An organisation representing firms behind more than 500 sites, from shops to hair salons, has urged the Government to extend a ban on business evictions as concerns mount over how some £6 billion of rent bills will be settled.
The plea from the Commercial Tenants Association (CTA) comes ahead of a moratorium on evictions finishing at the end of June.
It joins a chorus of voices sounding the alarm over the deadline.
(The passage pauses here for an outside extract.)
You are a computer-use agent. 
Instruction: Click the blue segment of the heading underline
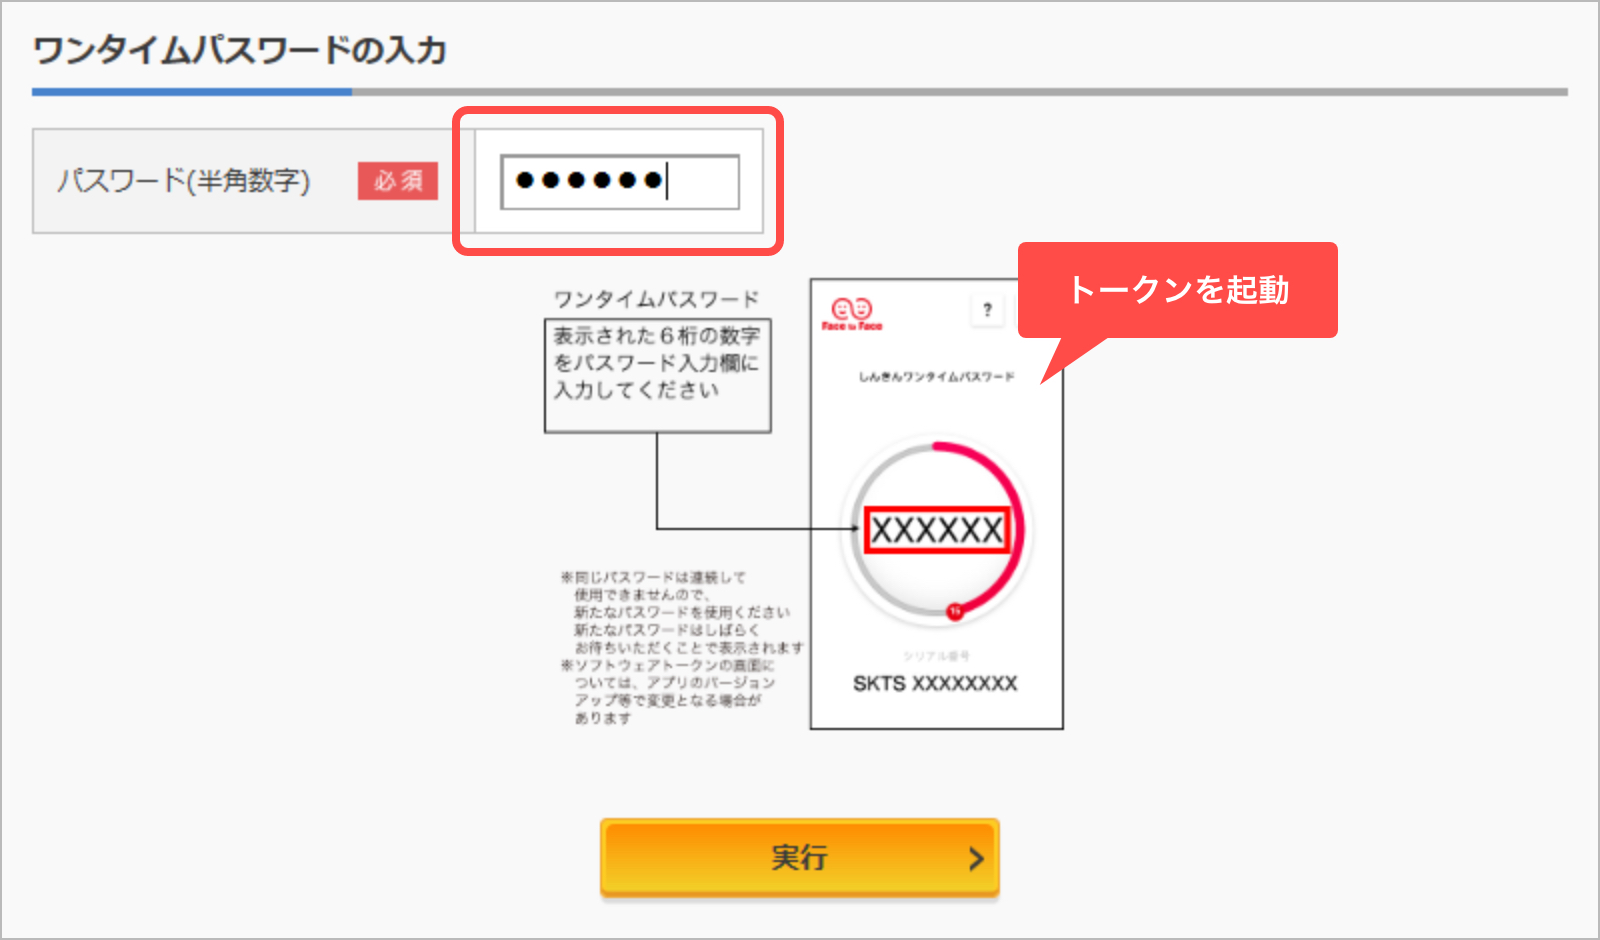192,92
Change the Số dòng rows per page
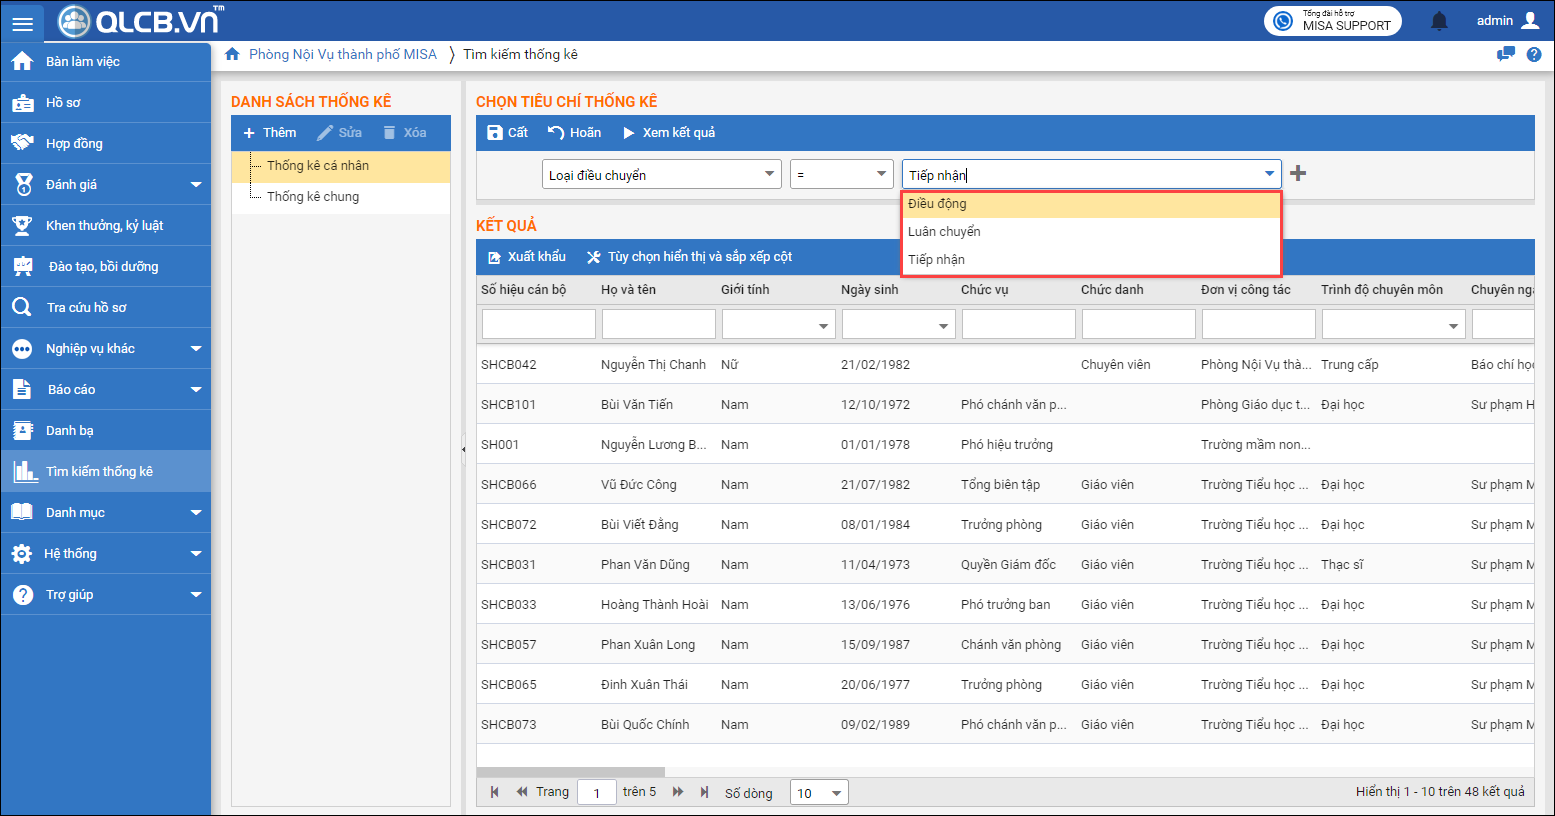Image resolution: width=1555 pixels, height=816 pixels. tap(819, 793)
It is estimated there is some £6 billion of unpaid rent bills since the start of the pandemic, although part of that has already been written off by landlords.
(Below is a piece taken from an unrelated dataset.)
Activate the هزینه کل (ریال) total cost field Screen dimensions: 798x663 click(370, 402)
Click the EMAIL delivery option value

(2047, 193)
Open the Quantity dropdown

The CTA wants an extension to the end of the year, and warned it will take a “significant” amount of time for many firms to recover.
While some occupiers agreed rent holidays or deferrals with landlords, a number have not and are worried they will not be able to pay outstanding rent, after suffering months of closures.
The CTA’s boss Peter Bell has written to Robert Jenrick, the Secretary of State for Housing, Communities and Local Government, to voice concerns.
In the letter, seen by the Standard, Bell said: “Tenants have substantial commitments across their businesses in addition to those due to landlords.” He pointed to full staff costs subsequent to the removal of the furlough scheme and Covid loans.
He added: “Prioritising payments to landlords will not help businesses recover lost trade and protect jobs.”
The association believes the starting point for tenant and landlord talks should be a 50% write-off of leasehold debt incurred during the pandemic.
A ministry spokesperson said: “The Government is considering responses to a call for evidence on commercial rents and how to best to support businesses; an announcement on next steps will be made in due course.”
Tenants have substantial commitments across their businesses in addition to those due to landlords
Peter Bell, the Commercial Tenants Association
Yesterday the CBI proposed the hardest hit sectors should continue to be protected for a further six months. Capacity remains restricted for pubs and restaurants as they stay limited to table service.